God Don’t Make No Junk

Anyone else just a little bit afraid of your spring and summer clothes?

The ones that are made with way less fabric, and that you haven’t tried to put on since long before holiday snacks and winter inactivity?

I spent a lot of time disliking my appearance and physical abilities when I was younger (being a preteen girl in the 90s was not an easy thing to be!) My peers were sometimes unkind to me, but to be honest I was more unkind to myself.  I didn’t like the way my hair was frizzy and unruly, I didn’t like my big nose, my bushy eyebrows, my size, my psoriasis-spotted skin, my clumsiness and lack of sports skills.  I straightened the hair and tried to makeup the nose and smashed myself into fashionable-but-full-coverage clothes to be “better.” To look more like “everyone else,” whoever that was.

But this is how God made me.  He evidently wanted my big-teethed, big-haired, low-voiced, physically-unfit self in his world for a reason, because he made me and gave me these features.  He knows every hair on my head AND which direction they’re going to stick up today.  In Psalm 139 he tells us just how specifically he sees and knows us:

“Your eyes saw my unformed body; all the days ordained for me were written in your book before one of them came to be.”

Turning from self-criticism to self-love was a very gradual process.  First I started in my closet, owning the size I was and what actually felt comfortable to wear, and not pretending I liked what was mass marketed.  Then I stopped fighting my hair (it was always a losing battle, anyway) and decided whatever way it grew out of my head was the way it got to stay.
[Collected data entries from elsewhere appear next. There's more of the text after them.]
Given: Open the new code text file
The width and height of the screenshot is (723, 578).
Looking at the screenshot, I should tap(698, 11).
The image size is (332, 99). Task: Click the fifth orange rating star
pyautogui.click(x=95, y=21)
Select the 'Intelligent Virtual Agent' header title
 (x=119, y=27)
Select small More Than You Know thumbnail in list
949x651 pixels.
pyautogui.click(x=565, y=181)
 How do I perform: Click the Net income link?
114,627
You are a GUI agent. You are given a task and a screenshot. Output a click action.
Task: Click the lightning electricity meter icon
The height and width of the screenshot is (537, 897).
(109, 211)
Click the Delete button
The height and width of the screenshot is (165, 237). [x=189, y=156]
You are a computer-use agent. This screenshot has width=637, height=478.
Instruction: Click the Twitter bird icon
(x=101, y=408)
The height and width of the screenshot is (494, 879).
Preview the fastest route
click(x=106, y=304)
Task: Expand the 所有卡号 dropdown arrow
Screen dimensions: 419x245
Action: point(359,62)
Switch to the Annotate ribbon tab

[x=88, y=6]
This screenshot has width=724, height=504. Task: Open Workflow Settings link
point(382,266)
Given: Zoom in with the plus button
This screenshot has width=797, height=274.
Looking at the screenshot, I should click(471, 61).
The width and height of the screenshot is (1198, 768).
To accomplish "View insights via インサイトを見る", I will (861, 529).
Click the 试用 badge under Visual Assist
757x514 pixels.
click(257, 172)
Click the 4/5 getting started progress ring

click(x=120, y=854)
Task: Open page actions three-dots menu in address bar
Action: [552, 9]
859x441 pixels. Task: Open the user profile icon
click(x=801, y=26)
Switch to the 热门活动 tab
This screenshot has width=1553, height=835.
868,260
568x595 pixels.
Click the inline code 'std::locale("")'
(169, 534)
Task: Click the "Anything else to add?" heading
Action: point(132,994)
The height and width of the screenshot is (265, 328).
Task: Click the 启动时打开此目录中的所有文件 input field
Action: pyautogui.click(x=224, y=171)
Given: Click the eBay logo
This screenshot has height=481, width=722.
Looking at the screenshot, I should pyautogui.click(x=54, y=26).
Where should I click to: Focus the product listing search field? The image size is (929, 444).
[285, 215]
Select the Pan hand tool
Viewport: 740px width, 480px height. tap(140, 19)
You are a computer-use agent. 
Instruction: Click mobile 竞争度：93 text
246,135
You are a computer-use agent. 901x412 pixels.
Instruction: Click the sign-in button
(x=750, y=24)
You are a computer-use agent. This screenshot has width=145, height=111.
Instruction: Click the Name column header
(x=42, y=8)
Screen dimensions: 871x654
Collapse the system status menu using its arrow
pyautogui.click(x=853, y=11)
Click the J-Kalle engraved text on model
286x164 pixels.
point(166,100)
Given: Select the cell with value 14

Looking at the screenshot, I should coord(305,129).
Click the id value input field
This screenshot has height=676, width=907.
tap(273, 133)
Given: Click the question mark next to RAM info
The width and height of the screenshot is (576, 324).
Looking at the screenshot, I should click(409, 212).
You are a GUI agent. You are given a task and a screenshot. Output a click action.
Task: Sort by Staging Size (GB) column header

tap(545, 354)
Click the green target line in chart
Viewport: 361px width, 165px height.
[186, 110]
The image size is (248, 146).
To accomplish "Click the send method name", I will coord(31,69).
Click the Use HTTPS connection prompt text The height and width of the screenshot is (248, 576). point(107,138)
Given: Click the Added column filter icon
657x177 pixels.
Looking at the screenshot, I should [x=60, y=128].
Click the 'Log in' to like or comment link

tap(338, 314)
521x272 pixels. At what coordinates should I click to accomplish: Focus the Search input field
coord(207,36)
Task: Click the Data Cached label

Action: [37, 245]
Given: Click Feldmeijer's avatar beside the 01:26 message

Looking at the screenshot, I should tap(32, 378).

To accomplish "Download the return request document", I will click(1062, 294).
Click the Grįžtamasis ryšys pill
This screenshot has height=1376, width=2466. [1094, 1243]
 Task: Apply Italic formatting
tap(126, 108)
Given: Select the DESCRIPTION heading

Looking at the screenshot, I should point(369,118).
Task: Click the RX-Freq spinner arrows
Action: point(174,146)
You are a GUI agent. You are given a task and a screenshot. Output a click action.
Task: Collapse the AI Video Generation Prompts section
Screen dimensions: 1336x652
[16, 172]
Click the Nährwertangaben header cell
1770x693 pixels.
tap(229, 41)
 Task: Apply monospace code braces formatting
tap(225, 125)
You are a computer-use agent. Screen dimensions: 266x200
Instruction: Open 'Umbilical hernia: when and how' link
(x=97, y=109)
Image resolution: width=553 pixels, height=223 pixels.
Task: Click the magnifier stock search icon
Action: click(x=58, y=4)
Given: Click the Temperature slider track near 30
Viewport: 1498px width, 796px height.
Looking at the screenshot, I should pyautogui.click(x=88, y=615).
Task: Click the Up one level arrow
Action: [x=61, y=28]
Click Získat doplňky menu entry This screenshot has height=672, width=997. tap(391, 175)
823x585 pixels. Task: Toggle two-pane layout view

Then I gave up makeup for the sake of covering up or “fixing” and put it firmly in the “for fun” category.

Some steps toward self-appreciation were decidedly out of my control - I didn’t have the patience or money to try and “correct” the gray hairs I sprouted at age 20, so those got to stay.  No matter how much exercise I got during my 20s, I stayed exactly the same body type I’d always been - and low and behold my body fat percentage and hip measurement helped me grow and birth four beautiful babies, unimaginable gifts from God.  The entire skincare aisle of every pharmacy can’t seem to budge the skin I’m in.  So gradually I’m becoming someone I can admit was an intentional part of creation rather than a defective model of human that somehow slipped through the cracks. (God is perfect, and everything he does is perfect - including you and me!)

It’s become easier as I’ve been entrusted with children to teach about everything and anything.  “Mom, why do I have a mole?”

 “Because that’s how God made you, isn’t it neat?”

 “Mommy, why’s my eyes is brown?”

 “Because that’s how God made you, they’re such a beautiful color!”

It feels so natural to explain my children to themselves through this lens - I should work on applying that same simple explanation to myself.  Why am I the size I am? Why do I have the features I have? Why does my mind work the way it does? Why is my skin so imperfect?  Because that’s how God made me - isn’t it neat? How beautiful.

This process isn’t every really over.  We’re never going to love ourselves perfectly; only our Heavenly Father can do that.  But we can certainly honor his creation better by not treating ourselves poorly.  Let’s think of it this way - when someone makes us a handmade gift, we don’t open it and proclaim all the flaws it has, all the places it isn’t quite how we would have done it, do we?  As we slowly peel back the knitwear layers and emerge into sunshine and warm temperatures, can we try and treat ourselves as the artful creation we are, as someone God intentionally made exactly how he meant us to be, instead of picking at ourselves and what we perceive to “need improvement?”  Many years ago I remember seeing some type of poster or greeting card that had a cartoon of a disheveled little girl on it and it said, “God don’t make no junk.”  How true that is!  He formed us, saw us, ordained each of our days and knows the number of our hairs.  He has made even the weeds that sprout up in the ditches beautiful, how much more the crown of his creation - you! 

If we can’t quite zip those summer clothes anymore, the actual problem will be we need new clothes, not that we’re a failure as a person.  If we break out in some rash just in time for bare arms and legs, the actual problem is we might need a cream, not that God made us defective or that we need to hide.  We’ve each been constructed exactly as He intended, and whatever unique features each of us has to present to the world is how God made us.  Isn’t it neat?  How beautiful.